A low dissipation numerical scheme for Implicit Large Eddy Simulation

• A numerical method is constructed for Implicit Large Eddy Simulation.
• It combines the MDCD reconstruction and the SLAU flux in a Finite Volume framework.
• The method has high resolution and good all-speed performance.
• The method’s numerical dissipation is validated to be more physically consistent.
• Results convincingly show its capability of predicting massively separated flows.

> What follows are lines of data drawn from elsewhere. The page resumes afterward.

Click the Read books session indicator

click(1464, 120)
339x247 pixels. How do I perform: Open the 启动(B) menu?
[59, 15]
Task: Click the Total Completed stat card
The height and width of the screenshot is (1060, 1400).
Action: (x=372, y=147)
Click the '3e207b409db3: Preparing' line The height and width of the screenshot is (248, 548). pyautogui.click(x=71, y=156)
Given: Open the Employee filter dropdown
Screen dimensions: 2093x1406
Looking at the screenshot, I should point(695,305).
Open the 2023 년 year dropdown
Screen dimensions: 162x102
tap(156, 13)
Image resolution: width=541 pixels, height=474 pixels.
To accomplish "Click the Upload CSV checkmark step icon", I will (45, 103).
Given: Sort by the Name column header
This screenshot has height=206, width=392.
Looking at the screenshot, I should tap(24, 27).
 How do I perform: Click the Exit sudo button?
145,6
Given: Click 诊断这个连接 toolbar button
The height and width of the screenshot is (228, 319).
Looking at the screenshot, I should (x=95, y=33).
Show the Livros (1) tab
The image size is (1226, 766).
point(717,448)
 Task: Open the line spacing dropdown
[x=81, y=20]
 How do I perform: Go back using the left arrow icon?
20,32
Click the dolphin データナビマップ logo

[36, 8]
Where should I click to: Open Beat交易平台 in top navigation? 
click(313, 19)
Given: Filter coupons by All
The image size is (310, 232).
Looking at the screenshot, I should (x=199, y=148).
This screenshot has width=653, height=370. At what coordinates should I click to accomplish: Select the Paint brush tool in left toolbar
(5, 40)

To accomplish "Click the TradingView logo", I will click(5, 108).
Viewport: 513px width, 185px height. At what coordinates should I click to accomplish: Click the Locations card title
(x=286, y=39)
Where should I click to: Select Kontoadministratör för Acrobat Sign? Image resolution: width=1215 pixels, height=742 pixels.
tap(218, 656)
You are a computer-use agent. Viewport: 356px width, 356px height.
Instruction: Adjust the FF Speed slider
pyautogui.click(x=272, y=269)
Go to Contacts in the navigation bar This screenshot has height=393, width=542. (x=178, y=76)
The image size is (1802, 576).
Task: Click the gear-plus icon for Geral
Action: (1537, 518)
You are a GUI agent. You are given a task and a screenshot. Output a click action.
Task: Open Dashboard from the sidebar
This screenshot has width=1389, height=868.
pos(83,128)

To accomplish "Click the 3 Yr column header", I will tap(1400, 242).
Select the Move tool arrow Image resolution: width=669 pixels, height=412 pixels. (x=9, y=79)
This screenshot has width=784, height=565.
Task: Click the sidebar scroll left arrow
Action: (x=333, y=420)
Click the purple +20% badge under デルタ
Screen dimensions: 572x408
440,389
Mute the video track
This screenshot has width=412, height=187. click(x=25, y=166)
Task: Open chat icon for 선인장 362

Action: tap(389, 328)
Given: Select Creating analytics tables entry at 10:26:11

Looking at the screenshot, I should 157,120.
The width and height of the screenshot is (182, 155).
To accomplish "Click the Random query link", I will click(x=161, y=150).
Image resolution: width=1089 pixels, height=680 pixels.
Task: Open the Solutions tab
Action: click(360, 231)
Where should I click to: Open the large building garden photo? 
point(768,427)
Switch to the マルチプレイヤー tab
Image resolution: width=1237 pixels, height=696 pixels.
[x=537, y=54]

The design of numerical discretization with physical consistency remains a challenge in the Implicit Large Eddy Simulation (ILES). Both the reconstruction and the Riemann solver may introduce excessive numerical dissipation in turbulence simulation with Finite Volume Method. In this paper, a numerical method is proposed for ILES by combining two low-dissipation schemes: the Minimum Dispersion and Controllable Dissipation (MDCD) scheme for reconstruction, and the Simple Low-dissipation AUSM (SLAU) scheme for the Riemann solver. The numerical features, including the high resolution (despite second-order accuracy) and the good all-speed performance, are verified by several numerical experiments. Quantified by the Taylor–Green vortex problem, the method’s numerical dissipation and its relation with the relative resolvable scale are discussed. The dissipation’s behavior is found to be more consistent with that in the physical flow, and the robustness is satisfactory. Then the MDCD/SLAU scheme is applied to ILES of the separated flow over periodic hills. The flow statistics agree well with the experimental data. These simulations show that the MDCD/SLAU scheme is a promising candidate for ILES of engineering flow problems.